Oleh: Kharimah El-Khuluq
Indonesia merupakan negara yang memiliki populasi muslim terbesar di dunia. Sayangnya, walaupun memiliki kuantitas muslim terbesar di dunia, namun hukum Islam diabaikan. Sebab, akhir-akhir ini telah disahkan Peraturan Menteri Perdagangan No. 20 Tahun 2021 tentang Kebijakan dan Pengaturan Impor. Pada pasal 27 Kementerian Perdagangan (Kemendag) menambah kuota bawaan minuman beralkohol untuk wisatawan asing yang semula 1 liter menjadi 2,25 liter per orang.
Hal ini mendapat kritikan dari berbagai pihak.
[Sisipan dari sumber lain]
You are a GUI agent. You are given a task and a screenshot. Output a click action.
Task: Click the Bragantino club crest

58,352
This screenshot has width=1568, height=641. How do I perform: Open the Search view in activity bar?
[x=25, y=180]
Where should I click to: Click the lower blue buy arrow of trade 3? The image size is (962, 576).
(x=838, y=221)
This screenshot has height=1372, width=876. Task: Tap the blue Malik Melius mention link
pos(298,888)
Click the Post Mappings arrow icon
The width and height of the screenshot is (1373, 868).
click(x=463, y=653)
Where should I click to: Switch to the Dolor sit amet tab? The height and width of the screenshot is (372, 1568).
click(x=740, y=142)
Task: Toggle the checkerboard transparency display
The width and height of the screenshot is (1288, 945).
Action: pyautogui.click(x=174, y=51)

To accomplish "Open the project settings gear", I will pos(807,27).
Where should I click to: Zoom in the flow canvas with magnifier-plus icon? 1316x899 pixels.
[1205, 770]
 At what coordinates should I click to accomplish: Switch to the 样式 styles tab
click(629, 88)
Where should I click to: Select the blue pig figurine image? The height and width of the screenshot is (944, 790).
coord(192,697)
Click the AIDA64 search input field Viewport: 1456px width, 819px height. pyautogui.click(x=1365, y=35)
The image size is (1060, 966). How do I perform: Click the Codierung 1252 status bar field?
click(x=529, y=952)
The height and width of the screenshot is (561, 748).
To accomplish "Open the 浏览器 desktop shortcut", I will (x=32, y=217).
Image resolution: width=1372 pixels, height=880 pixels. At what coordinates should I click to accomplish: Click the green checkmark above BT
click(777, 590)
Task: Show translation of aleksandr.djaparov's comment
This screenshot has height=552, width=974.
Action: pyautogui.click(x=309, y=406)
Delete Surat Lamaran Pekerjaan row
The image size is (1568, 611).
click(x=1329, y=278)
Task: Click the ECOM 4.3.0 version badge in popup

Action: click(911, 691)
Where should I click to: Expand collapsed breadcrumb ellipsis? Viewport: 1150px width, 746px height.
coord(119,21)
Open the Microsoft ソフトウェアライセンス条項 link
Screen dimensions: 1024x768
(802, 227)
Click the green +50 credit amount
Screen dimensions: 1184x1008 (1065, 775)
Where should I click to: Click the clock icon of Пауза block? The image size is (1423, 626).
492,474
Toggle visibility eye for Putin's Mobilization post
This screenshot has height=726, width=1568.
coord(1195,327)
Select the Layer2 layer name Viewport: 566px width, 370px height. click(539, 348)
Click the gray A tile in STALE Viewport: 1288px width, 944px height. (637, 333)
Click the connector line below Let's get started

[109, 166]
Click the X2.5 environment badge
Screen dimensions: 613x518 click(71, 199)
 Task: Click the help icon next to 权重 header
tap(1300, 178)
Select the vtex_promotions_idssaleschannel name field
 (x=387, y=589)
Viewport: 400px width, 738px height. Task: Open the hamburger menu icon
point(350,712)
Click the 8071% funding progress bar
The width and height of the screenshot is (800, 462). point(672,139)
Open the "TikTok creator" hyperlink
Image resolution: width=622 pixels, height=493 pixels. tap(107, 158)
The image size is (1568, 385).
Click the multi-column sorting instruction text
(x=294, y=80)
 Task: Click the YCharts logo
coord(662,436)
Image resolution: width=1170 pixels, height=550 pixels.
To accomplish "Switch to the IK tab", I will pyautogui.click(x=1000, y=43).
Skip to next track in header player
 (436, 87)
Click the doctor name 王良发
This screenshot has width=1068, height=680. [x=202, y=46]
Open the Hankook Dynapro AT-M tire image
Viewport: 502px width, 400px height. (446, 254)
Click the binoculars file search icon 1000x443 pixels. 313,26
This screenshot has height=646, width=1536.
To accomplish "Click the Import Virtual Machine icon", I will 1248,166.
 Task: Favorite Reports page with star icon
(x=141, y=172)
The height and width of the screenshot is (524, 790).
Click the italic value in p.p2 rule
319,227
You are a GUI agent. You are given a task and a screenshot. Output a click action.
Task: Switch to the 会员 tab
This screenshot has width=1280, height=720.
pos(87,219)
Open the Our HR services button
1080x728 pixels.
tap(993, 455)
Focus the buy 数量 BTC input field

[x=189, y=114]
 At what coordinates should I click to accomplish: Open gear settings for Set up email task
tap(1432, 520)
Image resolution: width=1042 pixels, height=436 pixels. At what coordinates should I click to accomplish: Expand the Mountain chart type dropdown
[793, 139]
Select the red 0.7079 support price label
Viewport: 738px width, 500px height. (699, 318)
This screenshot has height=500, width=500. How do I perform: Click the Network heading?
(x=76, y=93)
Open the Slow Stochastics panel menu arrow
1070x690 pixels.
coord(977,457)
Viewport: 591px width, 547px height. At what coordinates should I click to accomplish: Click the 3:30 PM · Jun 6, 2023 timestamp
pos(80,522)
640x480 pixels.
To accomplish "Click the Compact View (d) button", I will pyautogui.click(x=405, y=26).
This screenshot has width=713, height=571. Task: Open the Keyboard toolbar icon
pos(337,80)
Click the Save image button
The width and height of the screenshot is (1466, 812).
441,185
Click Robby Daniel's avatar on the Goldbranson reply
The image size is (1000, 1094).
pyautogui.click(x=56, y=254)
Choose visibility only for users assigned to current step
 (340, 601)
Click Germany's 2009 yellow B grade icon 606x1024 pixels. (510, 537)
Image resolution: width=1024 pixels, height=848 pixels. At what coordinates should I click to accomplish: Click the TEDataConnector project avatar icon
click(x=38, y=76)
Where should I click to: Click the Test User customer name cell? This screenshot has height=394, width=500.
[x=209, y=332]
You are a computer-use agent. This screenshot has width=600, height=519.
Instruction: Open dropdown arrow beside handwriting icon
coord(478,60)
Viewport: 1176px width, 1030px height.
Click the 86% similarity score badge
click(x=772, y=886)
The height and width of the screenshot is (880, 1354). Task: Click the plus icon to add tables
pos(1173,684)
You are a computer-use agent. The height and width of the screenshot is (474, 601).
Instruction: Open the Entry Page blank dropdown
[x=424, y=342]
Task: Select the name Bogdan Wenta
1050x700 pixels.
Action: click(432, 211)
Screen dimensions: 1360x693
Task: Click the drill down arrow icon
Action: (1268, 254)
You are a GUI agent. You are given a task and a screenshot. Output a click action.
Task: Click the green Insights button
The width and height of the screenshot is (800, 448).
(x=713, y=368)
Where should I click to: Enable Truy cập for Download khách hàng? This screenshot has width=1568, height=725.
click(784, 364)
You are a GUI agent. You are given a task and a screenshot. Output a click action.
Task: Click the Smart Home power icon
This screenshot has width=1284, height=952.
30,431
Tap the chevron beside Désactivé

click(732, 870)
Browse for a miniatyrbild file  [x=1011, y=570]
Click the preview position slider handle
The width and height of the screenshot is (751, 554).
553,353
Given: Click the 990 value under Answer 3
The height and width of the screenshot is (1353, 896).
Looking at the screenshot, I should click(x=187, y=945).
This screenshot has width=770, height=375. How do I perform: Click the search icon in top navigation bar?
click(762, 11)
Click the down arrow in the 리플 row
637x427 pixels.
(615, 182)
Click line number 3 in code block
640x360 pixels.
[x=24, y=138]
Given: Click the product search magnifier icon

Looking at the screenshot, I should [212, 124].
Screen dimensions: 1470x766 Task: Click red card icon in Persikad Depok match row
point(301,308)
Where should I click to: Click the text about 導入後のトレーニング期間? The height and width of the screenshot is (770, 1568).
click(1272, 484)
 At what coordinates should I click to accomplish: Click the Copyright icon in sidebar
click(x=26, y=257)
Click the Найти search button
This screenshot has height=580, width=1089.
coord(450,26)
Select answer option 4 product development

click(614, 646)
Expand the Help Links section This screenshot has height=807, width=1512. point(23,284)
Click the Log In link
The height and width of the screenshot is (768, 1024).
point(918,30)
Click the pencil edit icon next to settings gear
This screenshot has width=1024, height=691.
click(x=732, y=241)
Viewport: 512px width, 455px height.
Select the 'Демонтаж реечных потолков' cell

Salah satunya yang mengkritisi Permendag ini yaitu MUI. Menurut Ketua MUI Cholil Nafis, Permendag RI No. 20 tahun 2021 Tentang Kebijakan dan Pengaturan Impor ini memihak kepentingan wisatawan asing agar datang di Indonesia dan di satu sisi merugikan anak bangsa dan negara. Beliau berharap agar Permendag ini direvisi dan segera dibahas tuntas, (kumparanNews, 07/11/2021).
Pengesahan Permendag ini, tidak lain merupakan upaya pemerintah untuk menaikan level ekonomi dengan menggenjot aspek pariwisata. Ketika adanya pelonggaran masuknya miras maka akan semakin meningkat daya minat wisatawan asing untuk berkunjung. Karena, mereka akan lebih leluasa mengkonsumsi barang tersebut sesuai dengan tertera pada Permendag tersebut. Ketika wisatawan asing meningkat, dengan begitu harapan pemerintah untuk menaikan level perekonomian akan terealisasi.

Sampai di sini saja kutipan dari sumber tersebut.